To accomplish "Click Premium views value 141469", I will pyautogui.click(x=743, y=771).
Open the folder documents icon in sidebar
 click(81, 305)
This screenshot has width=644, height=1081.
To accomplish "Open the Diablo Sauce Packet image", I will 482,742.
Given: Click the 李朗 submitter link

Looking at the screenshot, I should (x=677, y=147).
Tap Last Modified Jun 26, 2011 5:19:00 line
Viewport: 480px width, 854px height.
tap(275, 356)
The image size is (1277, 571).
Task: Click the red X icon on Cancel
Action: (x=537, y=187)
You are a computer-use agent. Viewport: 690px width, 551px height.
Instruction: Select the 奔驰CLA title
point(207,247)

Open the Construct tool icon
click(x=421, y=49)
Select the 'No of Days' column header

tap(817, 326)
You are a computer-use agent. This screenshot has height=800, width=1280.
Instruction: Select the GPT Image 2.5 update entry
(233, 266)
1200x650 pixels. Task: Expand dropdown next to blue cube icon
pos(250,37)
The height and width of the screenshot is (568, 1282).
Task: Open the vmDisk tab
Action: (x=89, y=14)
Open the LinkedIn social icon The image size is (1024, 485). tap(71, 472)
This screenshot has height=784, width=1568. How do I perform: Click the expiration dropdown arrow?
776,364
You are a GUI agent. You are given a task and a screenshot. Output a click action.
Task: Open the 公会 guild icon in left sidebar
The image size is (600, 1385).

▶ **What needs to be done**
Print every record above. Keep each one exactly as it is.

▶ **Answer to this problem**
To accomplish "Click Premium views value 141469", I will pyautogui.click(x=743, y=771).
Open the folder documents icon in sidebar
 click(81, 305)
This screenshot has width=644, height=1081.
To accomplish "Open the Diablo Sauce Packet image", I will 482,742.
Given: Click the 李朗 submitter link

Looking at the screenshot, I should (x=677, y=147).
Tap Last Modified Jun 26, 2011 5:19:00 line
Viewport: 480px width, 854px height.
tap(275, 356)
The image size is (1277, 571).
Task: Click the red X icon on Cancel
Action: (x=537, y=187)
You are a computer-use agent. Viewport: 690px width, 551px height.
Instruction: Select the 奔驰CLA title
point(207,247)

Open the Construct tool icon
click(x=421, y=49)
Select the 'No of Days' column header

tap(817, 326)
You are a computer-use agent. This screenshot has height=800, width=1280.
Instruction: Select the GPT Image 2.5 update entry
(233, 266)
1200x650 pixels. Task: Expand dropdown next to blue cube icon
pos(250,37)
The height and width of the screenshot is (568, 1282).
Task: Open the vmDisk tab
Action: (x=89, y=14)
Open the LinkedIn social icon The image size is (1024, 485). tap(71, 472)
This screenshot has height=784, width=1568. How do I perform: Click the expiration dropdown arrow?
776,364
You are a GUI agent. You are given a task and a screenshot. Output a click action.
Task: Open the 公会 guild icon in left sidebar
The image size is (600, 1385).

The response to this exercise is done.